Correia is a force to be reckoned with, and can I first point out how deeply annoyed I am at how many really good ideas he has consumed in this book - and I wish I had used them first. The story has 1930's Steampunk, Alternate reality, Urban Fantasy and even elements of science fiction bound together by one of the most original interpretations of magic I've seen for a while, with a kind of Micky Spillane tone over the top of everything.

All right, the overall shape of the story is a fairly well used 'team of slightly under-powered supers taking on the invincible bad guy', but Correia twists it just enough to make it feel almost fresh, and it actually gives the story a somehow comfortable frame to hang in while he does all the other clever bits.

One of two of the characters lack dimension, but they tend to be minor, and the depth of the half-dozen or so prime movers more than makes up for this slight. Shining above them all is Fay (or Faye) who is one of the most masterful pieces of characterisation I have seen in a long time; starting as an almost co-incidental nobody in the first chapter, and ending up as the one person you really care about by the end.

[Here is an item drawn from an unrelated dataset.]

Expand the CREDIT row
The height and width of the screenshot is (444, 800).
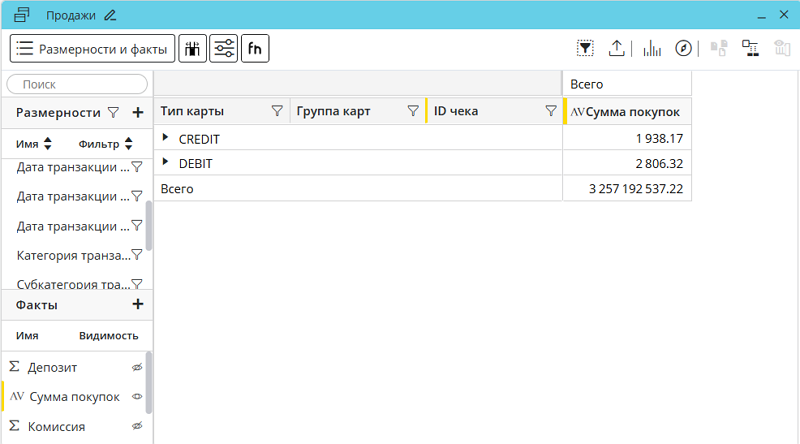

It's not for the younger reader, and there is bad language and violence. But it was simply too good not to say something.

11/11/2011

The fine art of...?

I saw an interesting FB post last night. I wont say who by. I don't want to start any conflicts. When I started reading it, I thought it was a really positive and carefully thought out article, pointing out that there is a massive amount of attention being given to these horrible poppy burning extremists - and yet nobody is giving any publicity to the hundreds of Muslims who go out collecting for the British Legion.


It was really disappointing that the post almost instantly degenerated into anti-government and anti-establishment ranting that had nothing to do with the original post.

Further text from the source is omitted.